Sa mort restée depuis impunie annonçait la fin du printemps démocratique haïtien et le début d’une nouvelle saison sauvage. Une saison qui vit le pays se déchirer en lambeaux sanguinolents et la souveraineté nationale réduite à une peau de chagrin. Le grand secteur démocratique plongea dans une profonde déprime et les luttes de pouvoir sans idéal prirent la place des rêves de « grand soir » que nourrissaient chaque matin le dernier grand passionné de la « presse indépendante et progressiste ».
Au soir de sa vie, il sortit de sa réserve habituelle et choisit de se battre pour un large mouvement populaire qui eu le destin d’un grand feu d’artifice dans un ciel encore plus sombre. S’était-il lourdement trompé en jetant toute sa crédibilité sur une mise aussi populaire et généreuse à l’époque ? L’histoire l’acquittera.

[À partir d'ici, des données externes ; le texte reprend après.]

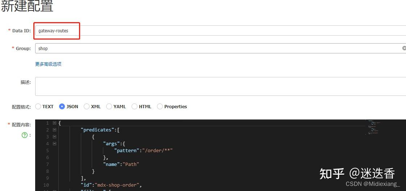This screenshot has width=406, height=191.
Task: Open the 更多高级选项 link
Action: pos(48,64)
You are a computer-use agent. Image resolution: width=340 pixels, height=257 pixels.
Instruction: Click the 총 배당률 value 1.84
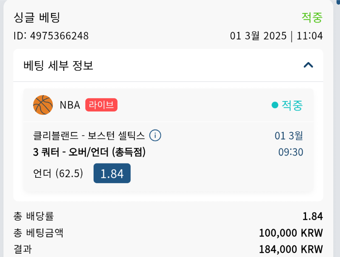tap(312, 216)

En tout cas, sa vie fut un exemple de professionnalisme, de rigueur analytique, de passion enflammée pour la démocratie dans son pays. Le personnage était entier et critiqué pour ses polémiques redoutables, un monstre sacré de nos meilleures années de radiodiffusion, inoubliable par sa présence chaude au microphone pour certains et agaçante pour d’autres. Quoiqu’il en soit, une fois que l’homme de vigie fut descendue en flamme, il ne restait plus de rempart contre les récifs dangereux de la criminalité marginale ou para-étatique. On a voulu fermer son œil de « lynx » et depuis le navire s’est fracassé lamentablement mettant en danger tous les passagers, ceux qui l’ont aimé comme ceux qui l’ont détesté.

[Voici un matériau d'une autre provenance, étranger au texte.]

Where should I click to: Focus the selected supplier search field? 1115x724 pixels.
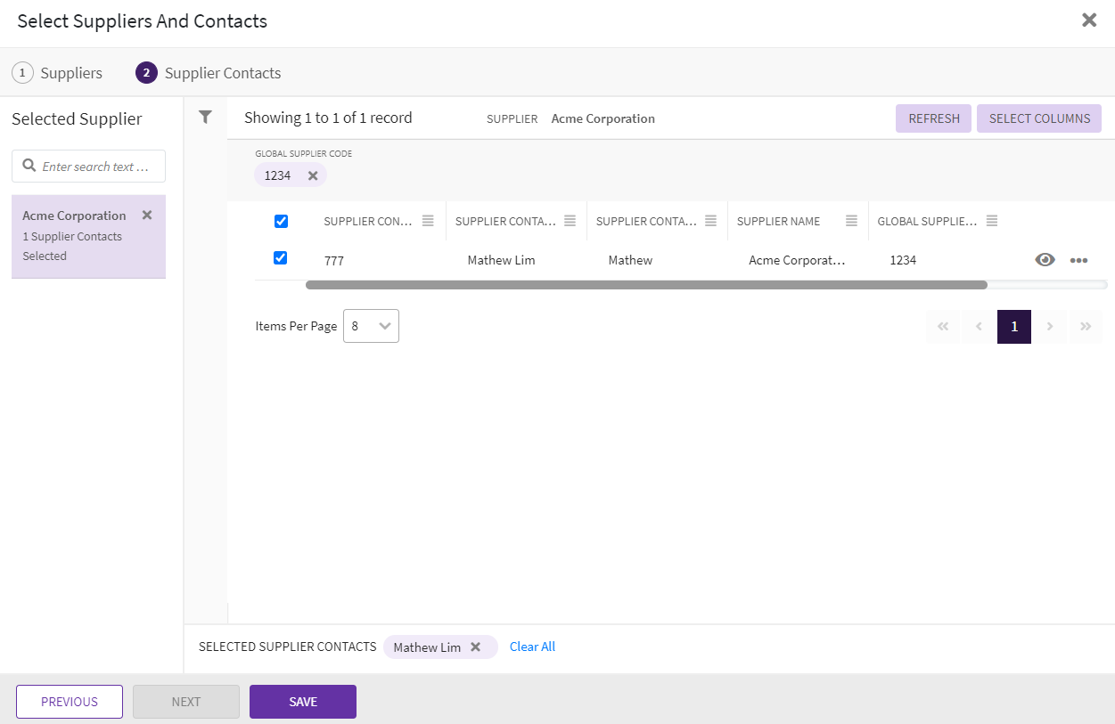point(98,167)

Et comme l’écrivit un jour l’éditorialiste Claude Moise, « On a beau changer de gouvernement, faire des incantations à la démocratie depuis deux décennies, nous n’arrivons pas encore à formuler un projet national qui fasse pressentir l’avènement d’une nouvelle société …nos échecs nous impose une grande humilité et une volonté à toute épreuve de ne pas nous laisser submerger par le bruit et la fureur.

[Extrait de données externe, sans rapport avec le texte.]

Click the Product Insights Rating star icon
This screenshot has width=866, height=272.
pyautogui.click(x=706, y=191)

L’anniversaire de la mort de Jean Dominique pourrait être l’occasion pour tout un secteur ayant milité pour un Etat de droit de faire le bilan sans concession de ces dernières années, sans auto flagellation, mais avec de nouvelles perspectives et un engagement renouvelé pour la rédemption de ce grand peuple de résistants qui a maintenant besoin de se construire.